_Instruction 1_.
Print the portion of the passage on Bosnia starting with "First, in the" and going on through "from their partners.", word for word.
_Instruction 2_.
Name every place (country, town or city) that the passage on Bosnia mentions by name.

_Selected excerpt_.
▬▬▬▬▬▬

I have written earlier that there's "no news in Bosnia"—only incidents and, in the longer run, trends that may eventually lead to real news. In the last couple of months leading to this (overdue) entry, at times it has looked like a crisis that's bigger than ever is taking place. But it looks that way two or three times each year. We'll see where this one leads.

Violence against Women

First, in the past couple of weeks Bosnia has been rocked by a series of incidents of violence against women, to the extent that ordinary people have mobilized in several places to protest the apparently unbridled endangerment of women. In early August the owner of a hotel in the central Bosnian town of Jablanica beat an employee after she asked for wages that were owed to her. The Center for Women's Rights in Zenica, which provides legal assistance to women subjected to domestic violence, noted that of one thousand clients served in the past year, 80% of them had suffered from violence at home. Many of them did not report the violence, but simply sought refuge away from their partners.

▬▬▬▬▬▬

_Given material_.

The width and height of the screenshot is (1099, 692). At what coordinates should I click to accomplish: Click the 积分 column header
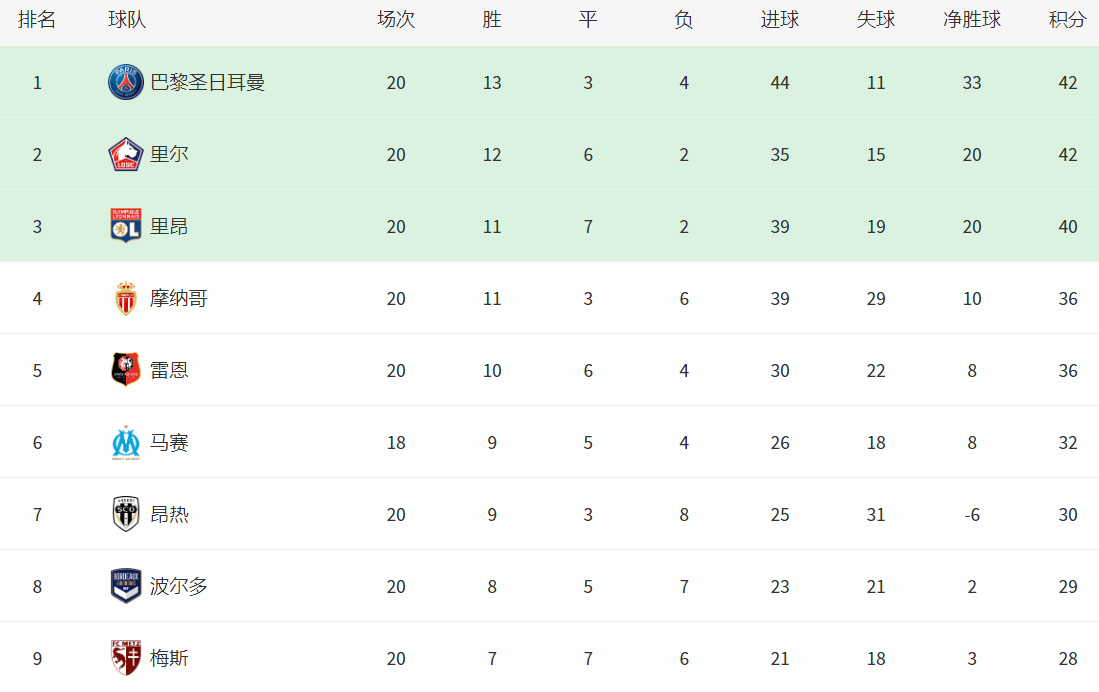pyautogui.click(x=1067, y=20)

▬▬▬▬▬▬

_Task solution 1_.
First, in the past couple of weeks Bosnia has been rocked by a series of incidents of violence against women, to the extent that ordinary people have mobilized in several places to protest the apparently unbridled endangerment of women. In early August the owner of a hotel in the central Bosnian town of Jablanica beat an employee after she asked for wages that were owed to her. The Center for Women's Rights in Zenica, which provides legal assistance to women subjected to domestic violence, noted that of one thousand clients served in the past year, 80% of them had suffered from violence at home. Many of them did not report the violence, but simply sought refuge away from their partners.

_Task solution 2_.
Bosnia, Jablanica, Zenica